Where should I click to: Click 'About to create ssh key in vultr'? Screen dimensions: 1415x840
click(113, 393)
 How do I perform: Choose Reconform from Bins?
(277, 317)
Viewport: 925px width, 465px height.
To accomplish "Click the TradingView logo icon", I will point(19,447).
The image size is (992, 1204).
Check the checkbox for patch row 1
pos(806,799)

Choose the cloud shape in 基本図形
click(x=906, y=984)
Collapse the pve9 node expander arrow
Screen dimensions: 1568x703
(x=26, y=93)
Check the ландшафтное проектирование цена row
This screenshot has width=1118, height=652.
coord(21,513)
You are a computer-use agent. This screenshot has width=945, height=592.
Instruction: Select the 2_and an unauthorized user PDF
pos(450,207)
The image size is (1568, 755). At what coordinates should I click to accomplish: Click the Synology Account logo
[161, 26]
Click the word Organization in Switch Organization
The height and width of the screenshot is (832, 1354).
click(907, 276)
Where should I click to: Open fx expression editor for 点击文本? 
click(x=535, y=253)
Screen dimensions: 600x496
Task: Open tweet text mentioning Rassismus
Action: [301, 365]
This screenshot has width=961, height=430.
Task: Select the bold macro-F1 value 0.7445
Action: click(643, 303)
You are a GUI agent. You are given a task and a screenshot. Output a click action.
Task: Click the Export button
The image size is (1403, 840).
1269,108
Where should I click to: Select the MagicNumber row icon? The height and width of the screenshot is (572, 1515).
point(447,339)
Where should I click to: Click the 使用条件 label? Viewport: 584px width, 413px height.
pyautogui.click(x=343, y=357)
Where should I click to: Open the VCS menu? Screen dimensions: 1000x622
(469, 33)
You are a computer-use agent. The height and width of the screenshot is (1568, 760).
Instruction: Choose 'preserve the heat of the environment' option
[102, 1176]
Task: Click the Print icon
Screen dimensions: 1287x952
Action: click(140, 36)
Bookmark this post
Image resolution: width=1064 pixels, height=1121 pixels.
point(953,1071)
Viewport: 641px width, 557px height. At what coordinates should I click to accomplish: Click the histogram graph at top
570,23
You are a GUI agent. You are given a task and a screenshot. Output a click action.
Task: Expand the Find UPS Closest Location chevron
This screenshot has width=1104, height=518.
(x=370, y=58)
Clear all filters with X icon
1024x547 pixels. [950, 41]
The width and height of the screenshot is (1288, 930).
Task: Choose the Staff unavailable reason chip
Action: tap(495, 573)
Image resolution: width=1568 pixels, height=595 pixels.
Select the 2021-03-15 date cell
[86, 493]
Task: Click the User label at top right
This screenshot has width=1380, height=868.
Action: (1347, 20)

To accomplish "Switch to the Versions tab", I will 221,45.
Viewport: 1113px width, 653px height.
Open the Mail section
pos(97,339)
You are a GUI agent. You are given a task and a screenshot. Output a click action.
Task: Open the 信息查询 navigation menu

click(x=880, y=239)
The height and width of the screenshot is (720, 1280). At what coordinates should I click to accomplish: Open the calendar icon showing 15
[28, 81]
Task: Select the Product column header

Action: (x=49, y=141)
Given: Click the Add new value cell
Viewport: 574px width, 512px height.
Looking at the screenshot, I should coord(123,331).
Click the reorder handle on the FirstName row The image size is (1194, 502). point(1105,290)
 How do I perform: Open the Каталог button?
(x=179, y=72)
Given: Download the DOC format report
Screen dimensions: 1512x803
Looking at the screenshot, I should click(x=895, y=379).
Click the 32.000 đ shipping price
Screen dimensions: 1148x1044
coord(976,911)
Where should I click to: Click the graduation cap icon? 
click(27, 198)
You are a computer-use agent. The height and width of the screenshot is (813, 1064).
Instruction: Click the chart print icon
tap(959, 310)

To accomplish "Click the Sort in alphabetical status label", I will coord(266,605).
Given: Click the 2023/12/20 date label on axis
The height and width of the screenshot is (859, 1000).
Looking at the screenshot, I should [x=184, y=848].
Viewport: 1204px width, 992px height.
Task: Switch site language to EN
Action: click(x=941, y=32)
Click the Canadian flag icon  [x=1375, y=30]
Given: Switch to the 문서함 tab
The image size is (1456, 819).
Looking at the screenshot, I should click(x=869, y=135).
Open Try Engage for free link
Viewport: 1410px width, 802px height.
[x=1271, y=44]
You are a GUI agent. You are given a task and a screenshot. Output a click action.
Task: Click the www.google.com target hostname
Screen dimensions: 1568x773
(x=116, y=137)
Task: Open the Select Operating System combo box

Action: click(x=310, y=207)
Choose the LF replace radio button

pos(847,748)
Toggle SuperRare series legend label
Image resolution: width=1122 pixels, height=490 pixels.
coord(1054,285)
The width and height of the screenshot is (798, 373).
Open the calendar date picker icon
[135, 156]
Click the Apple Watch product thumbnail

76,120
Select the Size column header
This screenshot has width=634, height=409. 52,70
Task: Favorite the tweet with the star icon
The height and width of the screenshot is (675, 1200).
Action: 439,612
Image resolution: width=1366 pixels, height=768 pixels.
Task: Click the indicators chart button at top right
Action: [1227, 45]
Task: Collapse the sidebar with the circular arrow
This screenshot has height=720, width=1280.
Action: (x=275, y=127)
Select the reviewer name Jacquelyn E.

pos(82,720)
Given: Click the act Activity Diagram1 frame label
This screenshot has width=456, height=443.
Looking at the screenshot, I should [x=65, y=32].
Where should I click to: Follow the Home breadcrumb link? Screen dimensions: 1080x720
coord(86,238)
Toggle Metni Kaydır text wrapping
•••
Task requirements
Write out all of the entries above word for word, without any changes.

Written answer
Where should I click to: Click 'About to create ssh key in vultr'? Screen dimensions: 1415x840
click(113, 393)
 How do I perform: Choose Reconform from Bins?
(277, 317)
Viewport: 925px width, 465px height.
To accomplish "Click the TradingView logo icon", I will point(19,447).
The image size is (992, 1204).
Check the checkbox for patch row 1
pos(806,799)

Choose the cloud shape in 基本図形
click(x=906, y=984)
Collapse the pve9 node expander arrow
Screen dimensions: 1568x703
(x=26, y=93)
Check the ландшафтное проектирование цена row
This screenshot has width=1118, height=652.
coord(21,513)
You are a computer-use agent. This screenshot has width=945, height=592.
Instruction: Select the 2_and an unauthorized user PDF
pos(450,207)
The image size is (1568, 755). At what coordinates should I click to accomplish: Click the Synology Account logo
[161, 26]
Click the word Organization in Switch Organization
The height and width of the screenshot is (832, 1354).
click(907, 276)
Where should I click to: Open fx expression editor for 点击文本? 
click(x=535, y=253)
Screen dimensions: 600x496
Task: Open tweet text mentioning Rassismus
Action: [301, 365]
This screenshot has width=961, height=430.
Task: Select the bold macro-F1 value 0.7445
Action: click(643, 303)
You are a GUI agent. You are given a task and a screenshot. Output a click action.
Task: Click the Export button
The image size is (1403, 840).
1269,108
Where should I click to: Select the MagicNumber row icon? The height and width of the screenshot is (572, 1515).
point(447,339)
Where should I click to: Click the 使用条件 label? Viewport: 584px width, 413px height.
pyautogui.click(x=343, y=357)
Where should I click to: Open the VCS menu? Screen dimensions: 1000x622
(469, 33)
You are a computer-use agent. The height and width of the screenshot is (1568, 760).
Instruction: Choose 'preserve the heat of the environment' option
[102, 1176]
Task: Click the Print icon
Screen dimensions: 1287x952
Action: click(140, 36)
Bookmark this post
Image resolution: width=1064 pixels, height=1121 pixels.
point(953,1071)
Viewport: 641px width, 557px height. At what coordinates should I click to accomplish: Click the histogram graph at top
570,23
You are a GUI agent. You are given a task and a screenshot. Output a click action.
Task: Expand the Find UPS Closest Location chevron
This screenshot has width=1104, height=518.
(x=370, y=58)
Clear all filters with X icon
1024x547 pixels. [950, 41]
The width and height of the screenshot is (1288, 930).
Task: Choose the Staff unavailable reason chip
Action: tap(495, 573)
Image resolution: width=1568 pixels, height=595 pixels.
Select the 2021-03-15 date cell
[86, 493]
Task: Click the User label at top right
This screenshot has width=1380, height=868.
Action: (1347, 20)

To accomplish "Switch to the Versions tab", I will 221,45.
Viewport: 1113px width, 653px height.
Open the Mail section
pos(97,339)
You are a GUI agent. You are given a task and a screenshot. Output a click action.
Task: Open the 信息查询 navigation menu

click(x=880, y=239)
The height and width of the screenshot is (720, 1280). At what coordinates should I click to accomplish: Open the calendar icon showing 15
[28, 81]
Task: Select the Product column header

Action: (x=49, y=141)
Given: Click the Add new value cell
Viewport: 574px width, 512px height.
Looking at the screenshot, I should coord(123,331).
Click the reorder handle on the FirstName row The image size is (1194, 502). point(1105,290)
 How do I perform: Open the Каталог button?
(x=179, y=72)
Given: Download the DOC format report
Screen dimensions: 1512x803
Looking at the screenshot, I should click(x=895, y=379).
Click the 32.000 đ shipping price
Screen dimensions: 1148x1044
coord(976,911)
Where should I click to: Click the graduation cap icon? 
click(27, 198)
You are a computer-use agent. The height and width of the screenshot is (813, 1064).
Instruction: Click the chart print icon
tap(959, 310)

To accomplish "Click the Sort in alphabetical status label", I will coord(266,605).
Given: Click the 2023/12/20 date label on axis
The height and width of the screenshot is (859, 1000).
Looking at the screenshot, I should [x=184, y=848].
Viewport: 1204px width, 992px height.
Task: Switch site language to EN
Action: click(x=941, y=32)
Click the Canadian flag icon  [x=1375, y=30]
Given: Switch to the 문서함 tab
The image size is (1456, 819).
Looking at the screenshot, I should click(x=869, y=135).
Open Try Engage for free link
Viewport: 1410px width, 802px height.
[x=1271, y=44]
You are a GUI agent. You are given a task and a screenshot. Output a click action.
Task: Click the www.google.com target hostname
Screen dimensions: 1568x773
(x=116, y=137)
Task: Open the Select Operating System combo box

Action: click(x=310, y=207)
Choose the LF replace radio button

pos(847,748)
Toggle SuperRare series legend label
Image resolution: width=1122 pixels, height=490 pixels.
coord(1054,285)
The width and height of the screenshot is (798, 373).
Open the calendar date picker icon
[135, 156]
Click the Apple Watch product thumbnail

76,120
Select the Size column header
This screenshot has width=634, height=409. 52,70
Task: Favorite the tweet with the star icon
The height and width of the screenshot is (675, 1200).
Action: 439,612
Image resolution: width=1366 pixels, height=768 pixels.
Task: Click the indicators chart button at top right
Action: [1227, 45]
Task: Collapse the sidebar with the circular arrow
This screenshot has height=720, width=1280.
Action: (x=275, y=127)
Select the reviewer name Jacquelyn E.

pos(82,720)
Given: Click the act Activity Diagram1 frame label
This screenshot has width=456, height=443.
Looking at the screenshot, I should [x=65, y=32].
Where should I click to: Follow the Home breadcrumb link? Screen dimensions: 1080x720
coord(86,238)
Toggle Metni Kaydır text wrapping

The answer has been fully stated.